Press Release

Welch Priorities for Vermont Included in the Bipartisan FAA Reauthorization and Advanced Out of Commerce Committee

Feb 8, 2024

Bill Includes Support for Rural Airports, Dedicated Air Traffic Controller Workforce Funds, Passenger Safety Protections, and Electric Aviation Innovation

WASHINGTON, D.C. Today, Senator Peter Welch (D-VT), a member of the Senate Committee on Commerce, Science and Transportation, helped advance the bipartisan Federal Aviation Administration (FAA) Reauthorization Act.  The Reauthorization bill includes several key priorities for the state of Vermont Senator Welch has fought for, including provisions to support Vermont’s rural airports, strengthen protections for travelers, and create jobs in the aviation and aircraft tech industry. 

“Reauthorizing the FAA will help Vermont take flight — with dedicated funds to strengthen and repair rural airports, address America’s aviation workforce shortage, improve safety in the skies and the runways, and innovate and prepare for the future of electric innovation,” said Sen. Welch. “At a time when airline carriers are leaving rural America behind, Congress has an obligation to act and provide our communities and airports with the resources necessary for long-term success.”  

The Federal Aviation Administration Reauthorization Act of 2023 advanced out of the Senate Commerce Committee with bipartisan support. In addition to reauthorizing appropriations funding for the FAA for the next five years, the bill will: 

  • Support rural and small airports by strengthening the Essential Air Service (EAS) program, which benefits the Rutland Southern Vermont Regional Airport in Vermont.  
  • Rebuild and repair airport infrastructure by increasing resources to update ourairports, terminals and runways, and support small airports with more modern infrastructure. 
  • Grow the aviation workforce by increasing funding for the FAA’s Aviation Workforce Development Grant Program, and supporting the next generation of pilots, technicians, aircraft manufacturers and technical workers. The bill also addresses air traffic control shortages and expands training opportunities, which should help airlines like JetBlue restore flight service in the future.  
  • Develop innovative aviation technologies by furthering research, improving partnerships, and creating pathways for emerging aviation technologies like hypersonic aircraft.  
  • Raise the standard for customer protections and improve passengers’ travel experience by setting a clear right to a refund for travelers with significant delays, strengthening the Department of Transportation’s Office of Aviation Consumer Protection, and improving transparency and standards from airlines.  
  • Create a new grant program for airports to dispose of PFAS, or ‘forever chemicals,’ which have been used in firefighting foam on runways and airfields and have contaminated water sources. 
  • Improve aviation safety by increasing runway surface detection equipment, protecting against cyber security threats to aircrafts, and upgrading safety and data monitoring systems. 
  • Modernize the national airspace system with the creation of a new innovation office, dedicated resources for future airspace technology, and upgrades to bring FAA infrastructure systems into the future of aviation; and  
  • Improve accessibility on airplanes by helping passengers with disabilities and disability-related needs access accommodations during travel. 
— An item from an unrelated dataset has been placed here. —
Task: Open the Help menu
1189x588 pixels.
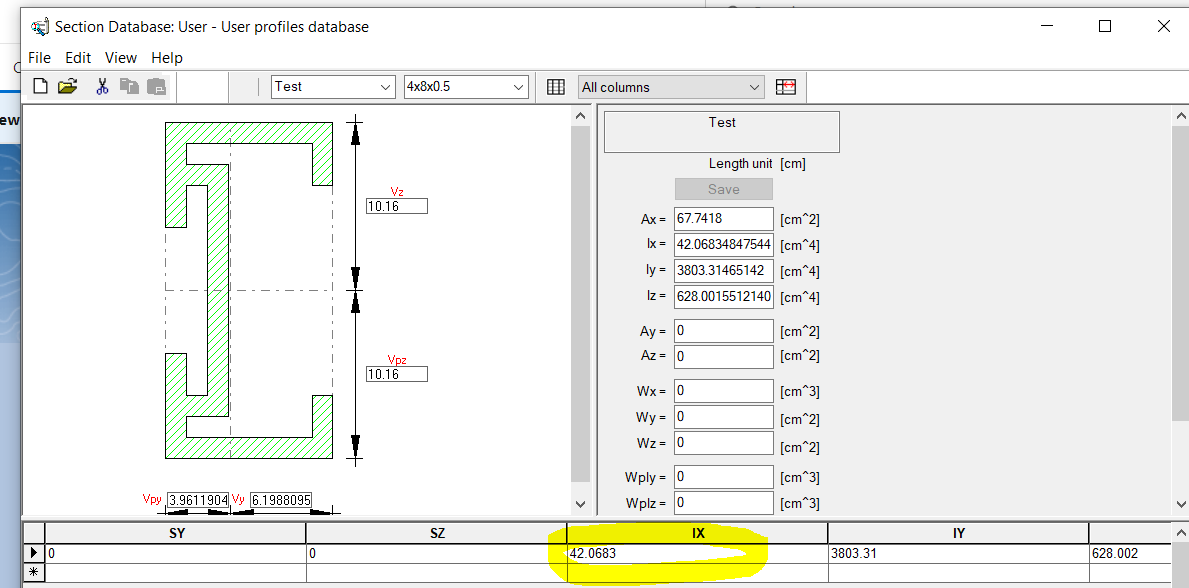Action: 166,58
Three of Senator Welch’s amendments were adopted in the FAA, including: an amendment requiring the FAA to conduct a study into the current and future electrical power demands at airports needed for electric aircraft and electric multimodal charging stations on airport premises; an amendment prohibiting the FAA from restricting funding for revenue-producing facilities at rural airports; and an amendment calling on the FAA to review and implement, as appropriate, the National Transportation Safety Board’s (NTSB) recommendations to reduce turbulence-related injuries in aircraft operations.